Convert the material below into a JSON list of strings, one string per line with blank lines omitted, starting at the beginning of the material and ending at the line containing "pos(38,162)", both ends included.

▼

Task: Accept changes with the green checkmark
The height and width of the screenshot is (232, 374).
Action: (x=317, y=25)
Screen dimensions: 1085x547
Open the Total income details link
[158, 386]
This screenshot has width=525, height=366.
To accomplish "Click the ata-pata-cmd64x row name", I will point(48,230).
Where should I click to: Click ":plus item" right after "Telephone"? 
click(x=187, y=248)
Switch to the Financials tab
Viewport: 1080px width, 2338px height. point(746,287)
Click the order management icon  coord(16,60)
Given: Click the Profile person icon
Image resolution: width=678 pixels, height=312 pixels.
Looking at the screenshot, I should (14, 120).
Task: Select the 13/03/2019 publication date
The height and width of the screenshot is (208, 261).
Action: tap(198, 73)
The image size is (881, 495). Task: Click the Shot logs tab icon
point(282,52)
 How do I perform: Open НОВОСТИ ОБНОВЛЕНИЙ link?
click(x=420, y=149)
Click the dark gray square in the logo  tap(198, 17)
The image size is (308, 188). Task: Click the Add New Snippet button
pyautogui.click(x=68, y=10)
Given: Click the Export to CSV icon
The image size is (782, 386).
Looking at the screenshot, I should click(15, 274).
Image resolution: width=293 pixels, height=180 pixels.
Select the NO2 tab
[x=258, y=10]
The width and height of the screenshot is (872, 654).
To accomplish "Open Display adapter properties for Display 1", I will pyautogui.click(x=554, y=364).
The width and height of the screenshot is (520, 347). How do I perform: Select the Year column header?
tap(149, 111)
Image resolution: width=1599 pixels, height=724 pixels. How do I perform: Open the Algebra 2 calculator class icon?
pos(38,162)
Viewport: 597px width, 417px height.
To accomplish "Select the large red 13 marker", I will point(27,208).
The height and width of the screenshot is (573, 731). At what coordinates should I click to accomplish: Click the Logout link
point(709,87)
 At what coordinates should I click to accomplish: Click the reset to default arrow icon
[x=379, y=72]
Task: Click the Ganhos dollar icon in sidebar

▲

**Solved problem:**
[
  "Task: Accept changes with the green checkmark",
  "The height and width of the screenshot is (232, 374).",
  "Action: (x=317, y=25)",
  "Screen dimensions: 1085x547",
  "Open the Total income details link",
  "[158, 386]",
  "This screenshot has width=525, height=366.",
  "To accomplish \"Click the ata-pata-cmd64x row name\", I will point(48,230).",
  "Where should I click to: Click \":plus item\" right after \"Telephone\"? ",
  "click(x=187, y=248)",
  "Switch to the Financials tab",
  "Viewport: 1080px width, 2338px height. point(746,287)",
  "Click the order management icon  coord(16,60)",
  "Given: Click the Profile person icon",
  "Image resolution: width=678 pixels, height=312 pixels.",
  "Looking at the screenshot, I should (14, 120).",
  "Task: Select the 13/03/2019 publication date",
  "The height and width of the screenshot is (208, 261).",
  "Action: tap(198, 73)",
  "The image size is (881, 495). Task: Click the Shot logs tab icon",
  "point(282,52)",
  " How do I perform: Open НОВОСТИ ОБНОВЛЕНИЙ link?",
  "click(x=420, y=149)",
  "Click the dark gray square in the logo  tap(198, 17)",
  "The image size is (308, 188). Task: Click the Add New Snippet button",
  "pyautogui.click(x=68, y=10)",
  "Given: Click the Export to CSV icon",
  "The image size is (782, 386).",
  "Looking at the screenshot, I should click(15, 274).",
  "Image resolution: width=293 pixels, height=180 pixels.",
  "Select the NO2 tab",
  "[x=258, y=10]",
  "The width and height of the screenshot is (872, 654).",
  "To accomplish \"Open Display adapter properties for Display 1\", I will pyautogui.click(x=554, y=364).",
  "The width and height of the screenshot is (520, 347). How do I perform: Select the Year column header?",
  "tap(149, 111)",
  "Image resolution: width=1599 pixels, height=724 pixels. How do I perform: Open the Algebra 2 calculator class icon?",
  "pos(38,162)"
]